┏━━
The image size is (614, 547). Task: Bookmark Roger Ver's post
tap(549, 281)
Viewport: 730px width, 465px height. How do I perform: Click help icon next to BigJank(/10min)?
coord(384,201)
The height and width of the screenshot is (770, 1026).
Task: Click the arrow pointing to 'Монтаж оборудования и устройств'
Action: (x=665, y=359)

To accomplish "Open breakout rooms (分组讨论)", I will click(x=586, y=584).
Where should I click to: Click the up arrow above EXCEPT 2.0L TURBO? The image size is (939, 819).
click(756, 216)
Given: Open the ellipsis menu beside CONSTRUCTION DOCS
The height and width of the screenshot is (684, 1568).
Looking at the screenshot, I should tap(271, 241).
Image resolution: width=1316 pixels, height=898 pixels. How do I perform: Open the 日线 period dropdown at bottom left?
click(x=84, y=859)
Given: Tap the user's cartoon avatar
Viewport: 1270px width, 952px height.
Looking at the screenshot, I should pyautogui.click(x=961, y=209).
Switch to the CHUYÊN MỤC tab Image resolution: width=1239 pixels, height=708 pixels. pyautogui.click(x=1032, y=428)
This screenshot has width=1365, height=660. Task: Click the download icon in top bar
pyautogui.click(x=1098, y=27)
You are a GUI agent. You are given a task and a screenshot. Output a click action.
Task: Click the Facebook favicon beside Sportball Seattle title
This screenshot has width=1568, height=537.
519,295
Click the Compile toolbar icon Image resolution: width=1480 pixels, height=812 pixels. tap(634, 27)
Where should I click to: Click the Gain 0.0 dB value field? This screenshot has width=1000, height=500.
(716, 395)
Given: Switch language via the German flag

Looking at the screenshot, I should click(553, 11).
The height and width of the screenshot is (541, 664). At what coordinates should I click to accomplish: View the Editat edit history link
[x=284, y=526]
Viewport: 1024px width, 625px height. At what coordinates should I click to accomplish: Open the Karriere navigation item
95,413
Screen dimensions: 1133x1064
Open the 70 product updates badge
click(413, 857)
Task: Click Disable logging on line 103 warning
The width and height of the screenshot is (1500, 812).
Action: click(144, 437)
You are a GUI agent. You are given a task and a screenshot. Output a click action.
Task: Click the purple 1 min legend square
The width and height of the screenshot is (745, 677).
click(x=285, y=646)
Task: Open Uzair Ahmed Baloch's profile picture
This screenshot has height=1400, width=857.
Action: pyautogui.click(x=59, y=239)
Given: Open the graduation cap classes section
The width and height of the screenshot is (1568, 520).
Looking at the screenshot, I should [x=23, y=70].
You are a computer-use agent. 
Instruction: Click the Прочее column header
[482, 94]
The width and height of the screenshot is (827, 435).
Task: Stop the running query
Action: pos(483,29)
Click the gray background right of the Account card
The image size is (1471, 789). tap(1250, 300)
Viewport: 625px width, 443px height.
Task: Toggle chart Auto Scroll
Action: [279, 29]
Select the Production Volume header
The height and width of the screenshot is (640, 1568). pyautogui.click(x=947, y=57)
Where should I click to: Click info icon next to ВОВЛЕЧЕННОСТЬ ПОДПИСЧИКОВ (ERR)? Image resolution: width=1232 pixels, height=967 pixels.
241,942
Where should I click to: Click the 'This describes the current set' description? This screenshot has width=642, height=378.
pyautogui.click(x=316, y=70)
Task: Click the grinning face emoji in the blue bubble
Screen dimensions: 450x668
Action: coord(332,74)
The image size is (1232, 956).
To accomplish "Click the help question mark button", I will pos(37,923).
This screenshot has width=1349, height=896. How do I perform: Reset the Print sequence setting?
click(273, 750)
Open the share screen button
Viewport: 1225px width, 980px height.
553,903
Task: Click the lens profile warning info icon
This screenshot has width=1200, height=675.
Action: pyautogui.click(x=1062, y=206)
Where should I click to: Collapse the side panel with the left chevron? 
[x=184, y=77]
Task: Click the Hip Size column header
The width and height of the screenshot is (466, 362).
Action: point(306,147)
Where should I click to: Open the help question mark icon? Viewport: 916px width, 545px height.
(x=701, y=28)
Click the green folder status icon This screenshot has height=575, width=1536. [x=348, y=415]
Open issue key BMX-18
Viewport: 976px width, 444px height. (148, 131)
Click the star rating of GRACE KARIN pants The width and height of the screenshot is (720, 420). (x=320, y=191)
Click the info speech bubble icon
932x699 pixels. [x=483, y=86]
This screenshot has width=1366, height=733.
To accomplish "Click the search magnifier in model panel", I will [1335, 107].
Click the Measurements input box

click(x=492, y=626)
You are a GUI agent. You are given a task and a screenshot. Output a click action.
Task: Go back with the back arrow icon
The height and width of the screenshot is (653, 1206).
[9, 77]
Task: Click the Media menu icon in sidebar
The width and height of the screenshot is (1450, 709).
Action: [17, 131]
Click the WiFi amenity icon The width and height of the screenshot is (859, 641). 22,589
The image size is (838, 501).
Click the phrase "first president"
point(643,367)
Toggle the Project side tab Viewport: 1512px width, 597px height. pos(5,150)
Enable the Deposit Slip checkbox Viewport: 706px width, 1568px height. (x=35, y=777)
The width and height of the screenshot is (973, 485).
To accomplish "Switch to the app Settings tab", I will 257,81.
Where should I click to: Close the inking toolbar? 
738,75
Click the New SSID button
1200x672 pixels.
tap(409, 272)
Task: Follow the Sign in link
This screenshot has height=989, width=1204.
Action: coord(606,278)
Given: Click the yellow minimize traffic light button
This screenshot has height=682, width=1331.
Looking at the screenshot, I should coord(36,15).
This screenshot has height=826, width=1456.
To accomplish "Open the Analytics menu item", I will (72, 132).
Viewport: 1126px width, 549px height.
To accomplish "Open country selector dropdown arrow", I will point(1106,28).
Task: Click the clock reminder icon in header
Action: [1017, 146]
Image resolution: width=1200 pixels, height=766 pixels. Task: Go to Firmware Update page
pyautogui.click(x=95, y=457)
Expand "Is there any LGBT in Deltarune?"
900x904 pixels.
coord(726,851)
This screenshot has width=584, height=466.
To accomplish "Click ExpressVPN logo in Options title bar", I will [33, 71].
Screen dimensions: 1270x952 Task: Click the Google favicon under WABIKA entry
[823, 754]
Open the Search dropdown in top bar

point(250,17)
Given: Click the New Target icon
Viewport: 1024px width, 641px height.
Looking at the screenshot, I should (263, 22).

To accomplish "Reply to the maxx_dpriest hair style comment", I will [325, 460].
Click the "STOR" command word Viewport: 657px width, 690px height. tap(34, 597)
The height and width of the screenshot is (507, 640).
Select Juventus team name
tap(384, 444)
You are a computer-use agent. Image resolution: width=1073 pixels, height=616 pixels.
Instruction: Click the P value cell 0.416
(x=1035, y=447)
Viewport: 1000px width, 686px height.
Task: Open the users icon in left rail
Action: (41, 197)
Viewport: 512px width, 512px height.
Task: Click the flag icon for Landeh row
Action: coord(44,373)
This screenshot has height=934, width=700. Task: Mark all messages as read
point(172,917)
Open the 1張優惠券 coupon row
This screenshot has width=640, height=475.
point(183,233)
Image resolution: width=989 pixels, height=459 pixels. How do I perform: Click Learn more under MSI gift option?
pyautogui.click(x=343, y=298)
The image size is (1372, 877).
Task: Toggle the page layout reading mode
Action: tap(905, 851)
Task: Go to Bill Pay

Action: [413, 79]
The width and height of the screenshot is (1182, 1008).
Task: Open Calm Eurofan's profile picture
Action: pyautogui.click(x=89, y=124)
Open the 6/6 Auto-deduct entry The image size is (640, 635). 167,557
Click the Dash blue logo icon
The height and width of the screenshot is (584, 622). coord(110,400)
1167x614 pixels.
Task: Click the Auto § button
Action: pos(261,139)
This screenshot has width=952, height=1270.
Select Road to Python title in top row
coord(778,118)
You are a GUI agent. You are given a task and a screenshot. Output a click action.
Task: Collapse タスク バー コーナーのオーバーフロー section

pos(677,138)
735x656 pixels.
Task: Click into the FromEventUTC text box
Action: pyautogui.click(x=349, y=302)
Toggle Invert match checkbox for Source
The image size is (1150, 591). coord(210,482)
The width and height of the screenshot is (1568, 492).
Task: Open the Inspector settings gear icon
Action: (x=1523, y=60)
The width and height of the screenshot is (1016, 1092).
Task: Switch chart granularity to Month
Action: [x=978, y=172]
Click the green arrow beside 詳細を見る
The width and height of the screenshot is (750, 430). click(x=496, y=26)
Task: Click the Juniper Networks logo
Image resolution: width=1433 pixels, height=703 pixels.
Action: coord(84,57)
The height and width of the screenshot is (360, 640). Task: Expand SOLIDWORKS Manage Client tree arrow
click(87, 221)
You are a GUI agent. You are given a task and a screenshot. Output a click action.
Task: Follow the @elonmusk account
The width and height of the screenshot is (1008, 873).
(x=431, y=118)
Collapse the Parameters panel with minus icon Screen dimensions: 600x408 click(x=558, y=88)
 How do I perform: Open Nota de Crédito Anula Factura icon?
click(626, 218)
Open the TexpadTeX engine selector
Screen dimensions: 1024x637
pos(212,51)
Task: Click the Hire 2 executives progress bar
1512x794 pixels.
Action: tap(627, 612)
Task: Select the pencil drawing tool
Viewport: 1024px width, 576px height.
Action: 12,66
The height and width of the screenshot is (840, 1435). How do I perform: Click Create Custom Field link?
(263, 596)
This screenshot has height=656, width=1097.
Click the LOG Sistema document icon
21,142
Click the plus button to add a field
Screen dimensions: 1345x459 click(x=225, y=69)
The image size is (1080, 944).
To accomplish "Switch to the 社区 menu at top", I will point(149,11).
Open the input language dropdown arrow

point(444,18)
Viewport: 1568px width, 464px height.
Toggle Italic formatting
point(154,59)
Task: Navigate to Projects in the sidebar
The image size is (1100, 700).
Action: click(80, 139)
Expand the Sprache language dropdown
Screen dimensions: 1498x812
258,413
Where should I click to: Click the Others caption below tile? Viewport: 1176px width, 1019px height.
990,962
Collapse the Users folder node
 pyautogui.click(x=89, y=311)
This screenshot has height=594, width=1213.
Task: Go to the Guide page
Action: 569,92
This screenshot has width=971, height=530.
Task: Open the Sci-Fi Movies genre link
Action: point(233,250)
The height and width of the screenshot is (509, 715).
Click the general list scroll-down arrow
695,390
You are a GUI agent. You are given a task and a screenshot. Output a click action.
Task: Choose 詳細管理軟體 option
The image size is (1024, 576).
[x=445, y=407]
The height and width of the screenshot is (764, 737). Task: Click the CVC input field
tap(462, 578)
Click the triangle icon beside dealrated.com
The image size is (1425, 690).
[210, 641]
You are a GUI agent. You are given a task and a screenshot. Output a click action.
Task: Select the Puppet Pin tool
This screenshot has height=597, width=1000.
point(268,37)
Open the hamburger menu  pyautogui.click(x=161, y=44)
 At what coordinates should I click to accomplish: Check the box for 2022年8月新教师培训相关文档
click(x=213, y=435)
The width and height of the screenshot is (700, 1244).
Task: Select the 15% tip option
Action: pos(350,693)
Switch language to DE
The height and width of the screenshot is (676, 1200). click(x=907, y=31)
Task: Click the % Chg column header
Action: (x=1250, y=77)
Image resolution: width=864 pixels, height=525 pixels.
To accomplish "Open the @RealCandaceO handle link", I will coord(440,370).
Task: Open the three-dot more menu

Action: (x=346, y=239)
┗━━
-- WHAT NEEDS TO BE DONE --
Note how many lines in the material hold the word "computer", and give that number with nothing added.

-- RESULT OF THE TASK --
2